Broken Glass Everywhere: Solo Exhibition by David Ellis

David Ellis: Broken Glass Everywhere


One can look all one wants at David Ellis’ art, but to really see it you need to listen. We can hear in his paintings, sculptures, assemblages and motion painting animations a sound and fury, rare grooves of fluid complexity, heavy jams and pop perfections, radical riffs and break beats, beautiful bridges and singular syncopations, audio accumulations and delirious dance tracks of ecstatic bliss and esoteric dreams. His is the vox populi of boom box poetics, a pure synaesthetic confection of art and music where the mind is led to wander along free-floating melodies and the booty shakes as if bidden by the irresistible rhythms of a transcendental turntable.  The discrete music embedded here subsumes simple visual recognition, charting a cartography of sonic exploration as if the flatness of the picture plane offers a score by which we can swim through a deeper space of multidimensional harmonics and elastic sound waves. In some perpetual motion of cascades and crescendos, slyly coded samples and anthemic refrains unspool time and memory in a concert hall/recording studio/dance floor synergy of individual idiosyncrasies and collective recognition. We may not know all the words, but we still sing along.


The visual arts cannot transcribe the sound of music, but in Ellis’ alchemical craft we feel the convergence of these expressions into a mutant mongrel mix of sublime hybridity. Here his series of Flow paintings- inscribed as swirling patterns upon the billowing ambient sound clouds of tobacco stain bursts evoking his youth in America’s southern tobacco country- conjure the experiential dynamics of feeling these things somewhere beyond sound and vision, deep in the inner ear where the brain speaks to the heart and the feet move to the invisible.

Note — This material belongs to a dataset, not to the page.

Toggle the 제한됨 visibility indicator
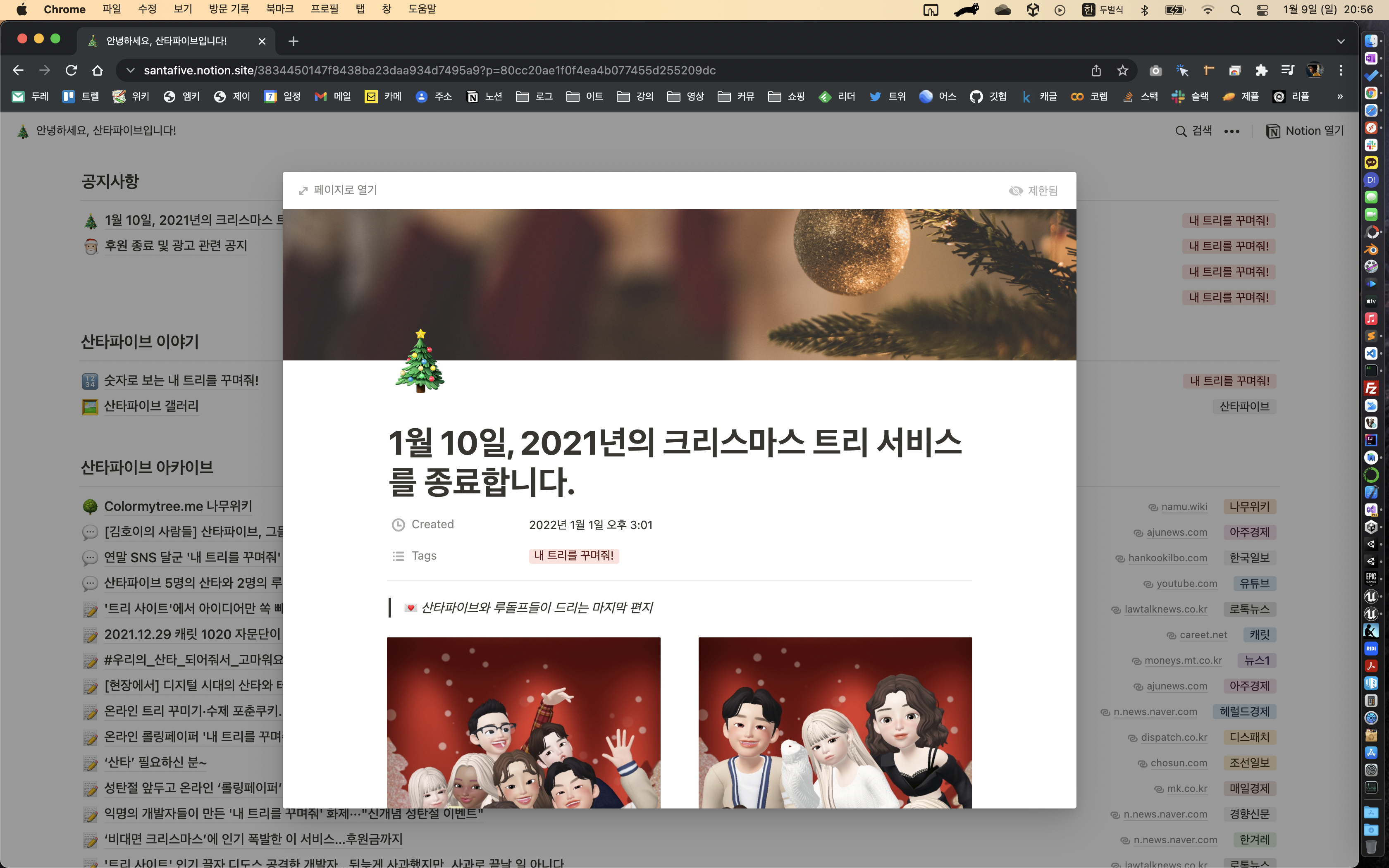This screenshot has height=868, width=1389. click(x=1033, y=191)
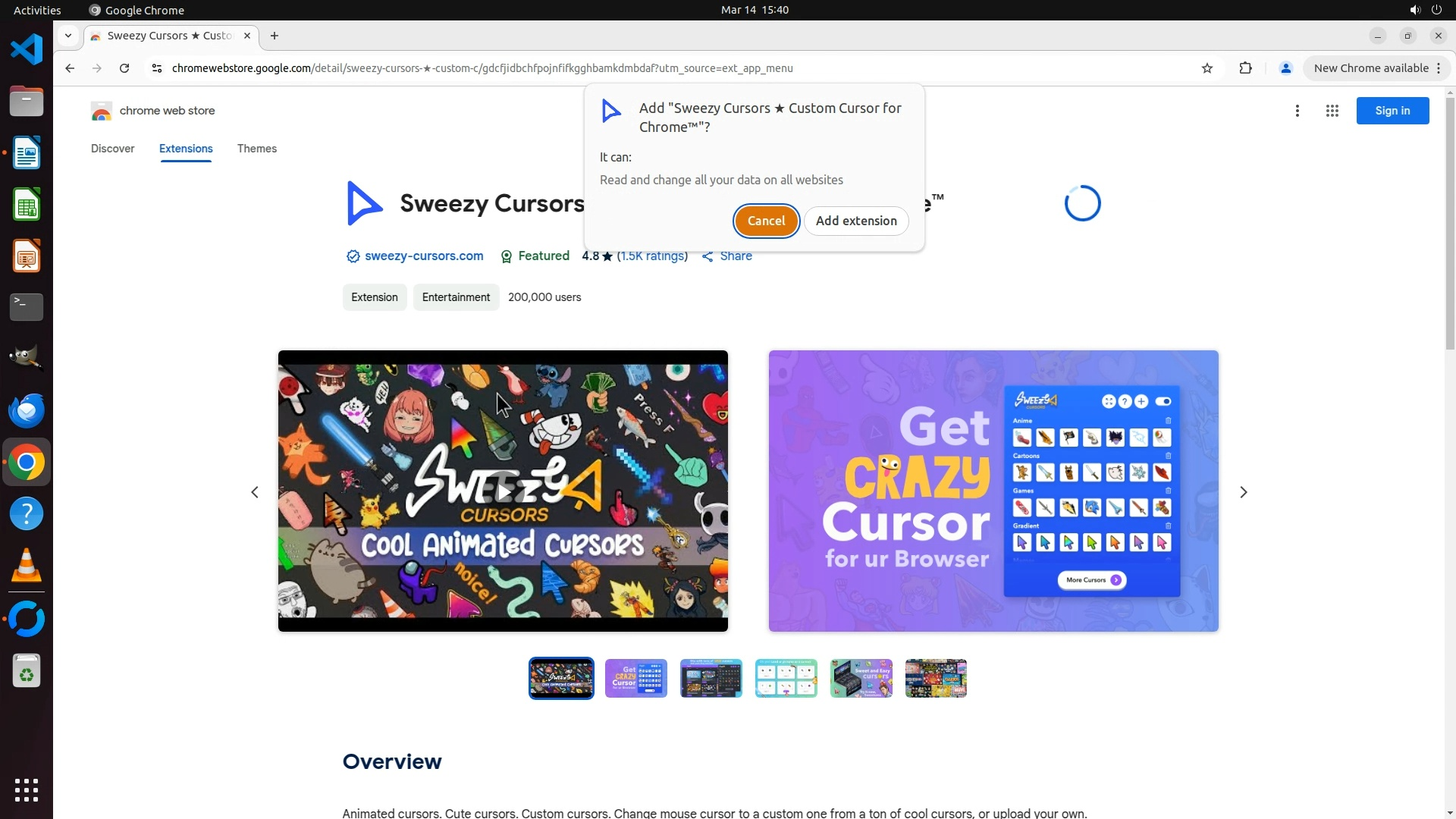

Sonic Landscapes, three in all set forth in this eclectic exhibition, map the colliding geometries of melodic disruption and phonic symmetry of composition as an architecture of the senses, and Ellis reprises his artifact record compendium Recollections with Wake, so named for the only LP visible in the collection as titled by the great Philadelphia Seventies Soul band Harold Melvin and the Blue Notes. It is, as all in this series a memory capsule of archetypal emotional resonance. Startling too is a visionary masterwork by David Ellis called Monument to the Sounds of Roland TR 808 Drum Machine, where the intangibility of the new digital paradigm finds a palpable form, making manifest the disembodied essence of electronic impulses in a spiritual iconography of transpersonal awakening. The beat goes on.


David Ellis’ pictorial musicology is a symphony of individual elements brought together in unison, and is never so much about the sparkling solos as it is about the community of players and audience, a more profound sense of togetherness far deeper than any virtuosity. It’s all about call and response, the chorus of togetherness assembled as a kind of infinite combo. It’s a highly social art of implicit political consequence, the voices melded in compound harmony, brought together as a collective commonality the way the sonically induced synth wave forms that make up the stripes of his suspended flag of gold leaf and charred wood constitute a different and wholly more suitable form of allegiance, what P Funk aptly called One Nation Under A Groove. And there it is, We People, bold and beautiful as a b-side gem, the face of the many reflected in the recognition of our forbearers, the citizens of Charlottesville, a city wracked by the violence of racial grievance, projected on the busts of Washington and Jefferson, like a hymn of infinite sorrow and gradual healing, a world of difference brought together in elegiac euphony. Like the high laughter of children on the playground and the low thumping of a deep bass line, the sound carries beyond its source, drifting far for those who are willing to listen across the silence- it may sound like world music but is the rather more the music of the world.